Jury Duty and James Bayne

As we do genealogy research it’s not uncommon to look in newspapers and court documents to see where our ancestors may be mentioned.

In most cases we find a will, a probate, maybe some land records or occasional dispute with the neighbors. In this case James Bayne (my 2X Great Grandfather) actually served as a juror for a pretty major case.

The Hartington Herald reported on November 4, 1910 that Mrs Maggie Davis had been arrested on the charge of murder for shooting Ira Churchill. The initial story leads us to believe that Maggie Davis was in process of a divorce from her current husband, Mr Churchill’s first wife had died in February and then in October he married again which seems to have enraged Maggie Davis who had worked in Ira’s home as a housekeeper from March 1908 through August 1910 to the point that she went to Ira’s barn near Coleridge, NE after dinner and shot him three times while he was milking cows. Once in the temple and twice in the breast.

There are several articles in the local paper and the Sioux City News discussing this incident. One from the Hartington Herald on Nove 11, 1910 comments that she “has not seemed sorry that she committed the crime.” It also includes that “Many of the local people are in sympathy with her.”
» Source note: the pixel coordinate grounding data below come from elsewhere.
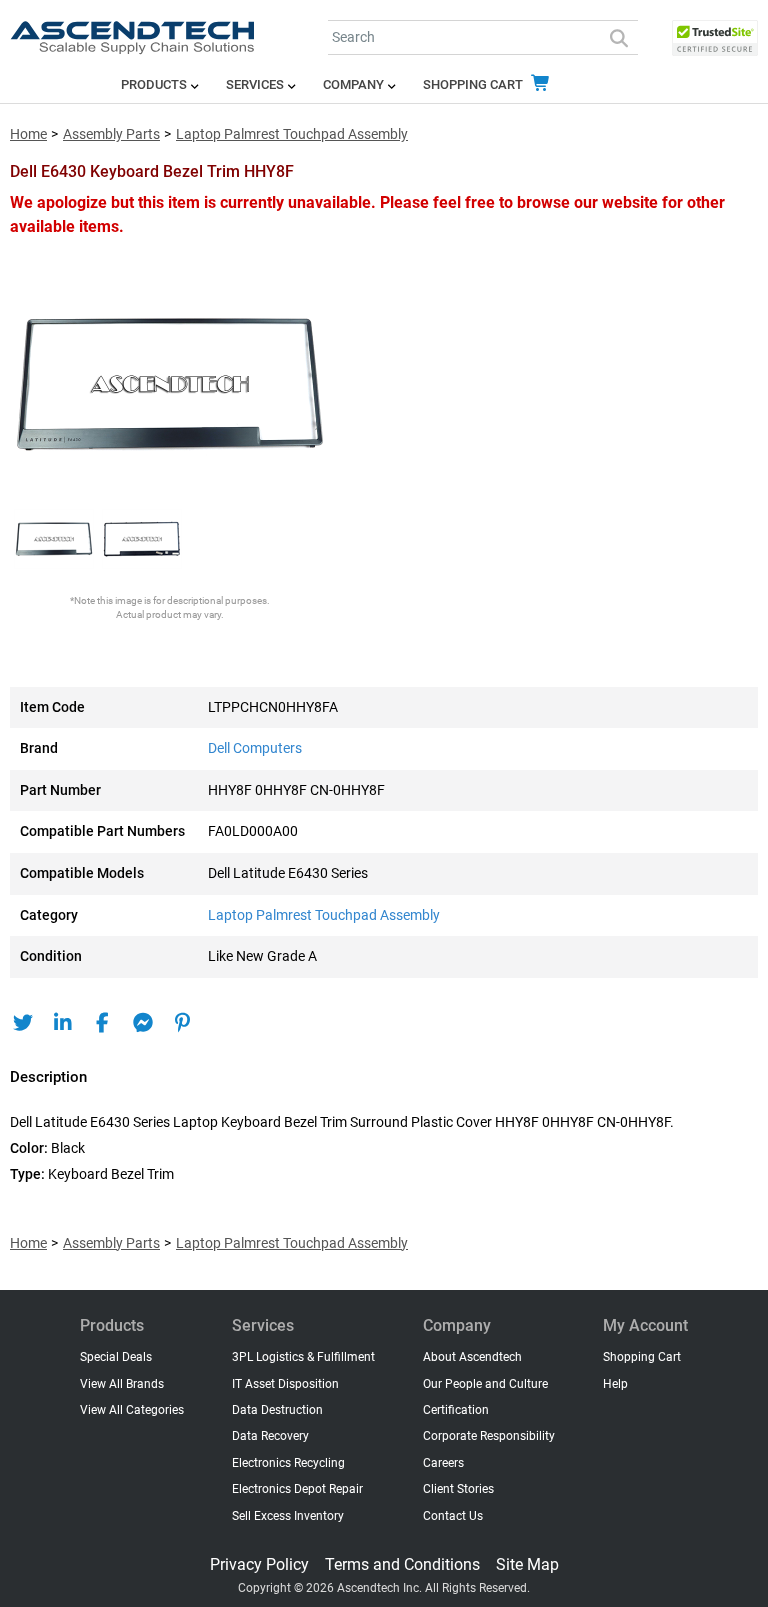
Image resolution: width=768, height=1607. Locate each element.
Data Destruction (277, 1410)
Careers (443, 1463)
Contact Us (453, 1516)
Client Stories (458, 1489)
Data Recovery (270, 1436)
In the trial Maggie pled insanity. Her story from the Cedar County News on March 16, 1911, states that she and Churchill had illicit relations on the promise of marriage. She became pregnant and induced an abortion herself with a device furnished by Churchill. She also testified that she suffered from severe headaches and dizziness. By all reports the courthouse was packed and Maggie appears to have had multiple “nervous attacks” during testimony.

The jury decided that Maggie was not insane, and she was found guilty of murder in the first degree with imprisonment for life. The Sioux City Journam on March 18, 1911, reported that the City of Hartington was balanced in their opinions of the verdict and that “The men of Hartington probably were more in sympathy with the unfortunate womany than were the women. It was a pretty generally expressed opinion that Ira Churchill deserved what he got…”

The Coleridge Blade reported on March 23, 1911, that the attorney for Maggie Davis asked for a new trial and was denied. I didn’t look further to see if Maggie served her full sentence or what happened to her. Her story is sad, and James Bayne was part of a very publicized story.